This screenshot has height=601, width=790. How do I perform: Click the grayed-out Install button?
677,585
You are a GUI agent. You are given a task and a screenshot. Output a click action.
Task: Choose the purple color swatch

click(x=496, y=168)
□ □ □ □ □ □ □
* **Your assignment**: Reproduce the material above, keeping every line intact.

* **Solution**:
This screenshot has height=601, width=790. How do I perform: Click the grayed-out Install button?
677,585
You are a GUI agent. You are given a task and a screenshot. Output a click action.
Task: Choose the purple color swatch

click(x=496, y=168)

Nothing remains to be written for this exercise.